** begin **

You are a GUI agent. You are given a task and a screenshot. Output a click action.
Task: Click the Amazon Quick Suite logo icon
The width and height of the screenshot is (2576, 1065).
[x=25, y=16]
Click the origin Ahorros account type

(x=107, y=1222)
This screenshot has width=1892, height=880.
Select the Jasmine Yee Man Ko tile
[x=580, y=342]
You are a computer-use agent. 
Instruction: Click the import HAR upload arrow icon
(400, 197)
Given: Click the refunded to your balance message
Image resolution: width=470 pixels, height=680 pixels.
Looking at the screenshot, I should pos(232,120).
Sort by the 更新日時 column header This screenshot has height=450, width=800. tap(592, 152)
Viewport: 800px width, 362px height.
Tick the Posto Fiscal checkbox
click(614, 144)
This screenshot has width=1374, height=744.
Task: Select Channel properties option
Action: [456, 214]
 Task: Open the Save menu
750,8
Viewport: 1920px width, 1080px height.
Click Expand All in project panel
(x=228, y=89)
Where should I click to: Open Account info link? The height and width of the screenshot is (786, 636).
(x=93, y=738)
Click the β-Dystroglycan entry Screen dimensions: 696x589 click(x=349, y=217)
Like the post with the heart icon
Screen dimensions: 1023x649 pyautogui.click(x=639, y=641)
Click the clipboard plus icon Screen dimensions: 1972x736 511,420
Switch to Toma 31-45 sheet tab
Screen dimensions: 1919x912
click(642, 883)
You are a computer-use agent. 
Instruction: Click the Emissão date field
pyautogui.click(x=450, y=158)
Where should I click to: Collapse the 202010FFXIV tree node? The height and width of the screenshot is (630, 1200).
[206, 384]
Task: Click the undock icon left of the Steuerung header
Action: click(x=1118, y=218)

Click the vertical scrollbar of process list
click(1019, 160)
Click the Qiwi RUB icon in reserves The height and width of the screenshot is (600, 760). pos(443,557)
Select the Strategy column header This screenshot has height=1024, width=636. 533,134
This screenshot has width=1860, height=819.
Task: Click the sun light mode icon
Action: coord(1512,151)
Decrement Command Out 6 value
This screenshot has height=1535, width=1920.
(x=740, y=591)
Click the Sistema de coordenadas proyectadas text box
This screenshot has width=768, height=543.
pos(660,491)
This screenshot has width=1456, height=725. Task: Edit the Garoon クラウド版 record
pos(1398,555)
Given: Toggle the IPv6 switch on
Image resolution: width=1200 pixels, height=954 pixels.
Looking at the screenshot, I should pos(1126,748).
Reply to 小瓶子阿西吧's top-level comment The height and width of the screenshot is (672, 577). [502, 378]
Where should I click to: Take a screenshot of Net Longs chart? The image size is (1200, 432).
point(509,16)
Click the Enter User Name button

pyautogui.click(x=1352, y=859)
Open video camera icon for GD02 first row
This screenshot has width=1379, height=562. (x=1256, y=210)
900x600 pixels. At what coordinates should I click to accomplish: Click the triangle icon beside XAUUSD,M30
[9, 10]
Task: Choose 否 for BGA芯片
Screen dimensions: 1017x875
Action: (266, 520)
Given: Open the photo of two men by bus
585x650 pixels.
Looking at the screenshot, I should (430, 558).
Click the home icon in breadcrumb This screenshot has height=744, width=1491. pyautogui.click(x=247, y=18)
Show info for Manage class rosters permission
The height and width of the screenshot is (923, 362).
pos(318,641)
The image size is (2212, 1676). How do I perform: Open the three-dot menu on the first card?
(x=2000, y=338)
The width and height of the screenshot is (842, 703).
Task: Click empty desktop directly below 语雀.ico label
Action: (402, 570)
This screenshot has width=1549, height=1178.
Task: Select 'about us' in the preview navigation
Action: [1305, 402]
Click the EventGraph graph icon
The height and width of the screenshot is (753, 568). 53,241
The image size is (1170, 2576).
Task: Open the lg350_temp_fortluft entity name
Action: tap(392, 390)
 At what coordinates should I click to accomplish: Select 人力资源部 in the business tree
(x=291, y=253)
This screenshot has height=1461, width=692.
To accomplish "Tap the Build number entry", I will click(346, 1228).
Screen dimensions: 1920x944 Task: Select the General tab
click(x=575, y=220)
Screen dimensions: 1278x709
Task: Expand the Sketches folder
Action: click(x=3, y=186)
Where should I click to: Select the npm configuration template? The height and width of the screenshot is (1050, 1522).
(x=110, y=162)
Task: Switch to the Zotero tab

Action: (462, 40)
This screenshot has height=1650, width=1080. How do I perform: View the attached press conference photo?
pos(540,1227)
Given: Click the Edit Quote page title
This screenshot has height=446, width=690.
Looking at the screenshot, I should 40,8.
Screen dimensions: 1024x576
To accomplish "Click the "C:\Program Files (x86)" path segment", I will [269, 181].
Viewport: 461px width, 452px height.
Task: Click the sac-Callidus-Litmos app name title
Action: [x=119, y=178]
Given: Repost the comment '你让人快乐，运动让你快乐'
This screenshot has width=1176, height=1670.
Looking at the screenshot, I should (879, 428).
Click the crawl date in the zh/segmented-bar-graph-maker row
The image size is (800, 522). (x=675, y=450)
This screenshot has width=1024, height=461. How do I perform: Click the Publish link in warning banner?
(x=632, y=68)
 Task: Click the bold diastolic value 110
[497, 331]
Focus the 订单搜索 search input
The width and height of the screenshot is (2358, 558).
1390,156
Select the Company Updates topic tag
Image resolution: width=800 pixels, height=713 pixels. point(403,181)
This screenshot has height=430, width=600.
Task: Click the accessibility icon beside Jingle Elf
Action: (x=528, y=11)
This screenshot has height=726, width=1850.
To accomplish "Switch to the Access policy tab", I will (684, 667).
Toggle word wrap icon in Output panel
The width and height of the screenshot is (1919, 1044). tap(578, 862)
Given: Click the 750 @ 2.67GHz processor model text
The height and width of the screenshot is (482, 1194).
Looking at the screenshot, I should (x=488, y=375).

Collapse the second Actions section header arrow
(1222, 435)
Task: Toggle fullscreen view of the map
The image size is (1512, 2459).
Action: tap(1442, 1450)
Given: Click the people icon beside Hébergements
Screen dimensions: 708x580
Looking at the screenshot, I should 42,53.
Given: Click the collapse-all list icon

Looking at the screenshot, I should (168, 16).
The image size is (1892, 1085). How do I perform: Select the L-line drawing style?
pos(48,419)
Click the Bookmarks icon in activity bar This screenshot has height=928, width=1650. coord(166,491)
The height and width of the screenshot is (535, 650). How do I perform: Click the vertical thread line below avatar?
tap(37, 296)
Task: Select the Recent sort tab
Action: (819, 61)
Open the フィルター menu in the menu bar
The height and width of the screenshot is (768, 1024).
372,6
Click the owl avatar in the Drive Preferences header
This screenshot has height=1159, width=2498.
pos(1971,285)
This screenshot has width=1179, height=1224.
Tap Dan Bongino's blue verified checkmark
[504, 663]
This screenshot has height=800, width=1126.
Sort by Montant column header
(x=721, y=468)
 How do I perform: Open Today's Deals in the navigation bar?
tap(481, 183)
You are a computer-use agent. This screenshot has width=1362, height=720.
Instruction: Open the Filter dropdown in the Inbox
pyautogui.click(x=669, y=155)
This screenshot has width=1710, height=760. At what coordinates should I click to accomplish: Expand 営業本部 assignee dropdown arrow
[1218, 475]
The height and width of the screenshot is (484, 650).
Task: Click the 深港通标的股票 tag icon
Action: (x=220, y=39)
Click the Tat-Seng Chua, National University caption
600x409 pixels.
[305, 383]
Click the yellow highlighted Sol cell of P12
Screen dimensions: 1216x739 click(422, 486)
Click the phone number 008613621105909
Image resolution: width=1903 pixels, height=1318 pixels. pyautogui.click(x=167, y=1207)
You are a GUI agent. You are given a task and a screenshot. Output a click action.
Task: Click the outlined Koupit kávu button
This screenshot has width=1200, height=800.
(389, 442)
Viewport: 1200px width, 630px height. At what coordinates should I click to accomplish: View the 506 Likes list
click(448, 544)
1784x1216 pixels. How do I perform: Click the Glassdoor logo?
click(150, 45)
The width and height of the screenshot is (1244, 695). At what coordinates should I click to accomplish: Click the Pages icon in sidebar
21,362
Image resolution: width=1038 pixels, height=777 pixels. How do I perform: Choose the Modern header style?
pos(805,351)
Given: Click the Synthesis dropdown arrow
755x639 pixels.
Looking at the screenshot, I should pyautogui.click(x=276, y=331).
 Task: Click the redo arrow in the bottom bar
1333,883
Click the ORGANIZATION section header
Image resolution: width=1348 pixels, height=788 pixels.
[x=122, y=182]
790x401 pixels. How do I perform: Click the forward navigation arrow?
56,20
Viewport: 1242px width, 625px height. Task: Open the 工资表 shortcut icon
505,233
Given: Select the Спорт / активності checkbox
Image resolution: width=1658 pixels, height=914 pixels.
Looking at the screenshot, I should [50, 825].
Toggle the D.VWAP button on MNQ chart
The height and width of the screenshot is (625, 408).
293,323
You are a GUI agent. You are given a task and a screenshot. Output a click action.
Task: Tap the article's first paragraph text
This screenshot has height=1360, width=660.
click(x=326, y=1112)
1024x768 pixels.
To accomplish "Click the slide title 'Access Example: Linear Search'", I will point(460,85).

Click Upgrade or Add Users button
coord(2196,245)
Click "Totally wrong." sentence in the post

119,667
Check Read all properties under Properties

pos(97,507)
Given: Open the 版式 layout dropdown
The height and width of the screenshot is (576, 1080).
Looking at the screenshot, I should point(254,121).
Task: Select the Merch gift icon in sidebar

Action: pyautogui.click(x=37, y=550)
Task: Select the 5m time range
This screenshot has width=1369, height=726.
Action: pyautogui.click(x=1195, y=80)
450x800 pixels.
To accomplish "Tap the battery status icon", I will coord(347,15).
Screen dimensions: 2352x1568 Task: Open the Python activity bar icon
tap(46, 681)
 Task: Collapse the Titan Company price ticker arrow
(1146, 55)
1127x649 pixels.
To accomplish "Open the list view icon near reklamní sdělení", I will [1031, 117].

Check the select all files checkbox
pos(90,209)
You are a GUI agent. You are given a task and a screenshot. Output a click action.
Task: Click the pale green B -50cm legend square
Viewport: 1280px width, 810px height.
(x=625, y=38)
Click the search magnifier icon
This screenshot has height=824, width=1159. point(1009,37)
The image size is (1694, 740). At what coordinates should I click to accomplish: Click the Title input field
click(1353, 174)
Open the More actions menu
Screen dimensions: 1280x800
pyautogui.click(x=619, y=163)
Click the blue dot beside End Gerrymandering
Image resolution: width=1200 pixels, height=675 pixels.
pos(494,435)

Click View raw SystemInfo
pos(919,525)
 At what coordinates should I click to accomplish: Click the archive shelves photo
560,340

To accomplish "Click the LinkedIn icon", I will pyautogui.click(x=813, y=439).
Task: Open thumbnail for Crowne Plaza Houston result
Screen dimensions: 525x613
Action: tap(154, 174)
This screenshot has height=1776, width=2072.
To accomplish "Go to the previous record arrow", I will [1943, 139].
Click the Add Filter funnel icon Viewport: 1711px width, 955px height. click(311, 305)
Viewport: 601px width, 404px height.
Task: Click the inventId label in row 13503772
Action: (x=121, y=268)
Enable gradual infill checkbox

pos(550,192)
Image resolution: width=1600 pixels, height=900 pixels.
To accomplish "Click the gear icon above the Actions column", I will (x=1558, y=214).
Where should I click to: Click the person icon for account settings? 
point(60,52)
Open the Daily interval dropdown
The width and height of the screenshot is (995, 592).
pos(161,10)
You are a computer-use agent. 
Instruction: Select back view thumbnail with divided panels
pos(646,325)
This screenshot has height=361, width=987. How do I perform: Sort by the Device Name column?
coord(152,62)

** end **

TASK REQUIREMENTS
List every line in the lines above that contains the word "text".

PROBLEM SOLUTION
Click the Sistema de coordenadas proyectadas text box
Given: Click the 750 @ 2.67GHz processor model text
Task: Tap the article's first paragraph text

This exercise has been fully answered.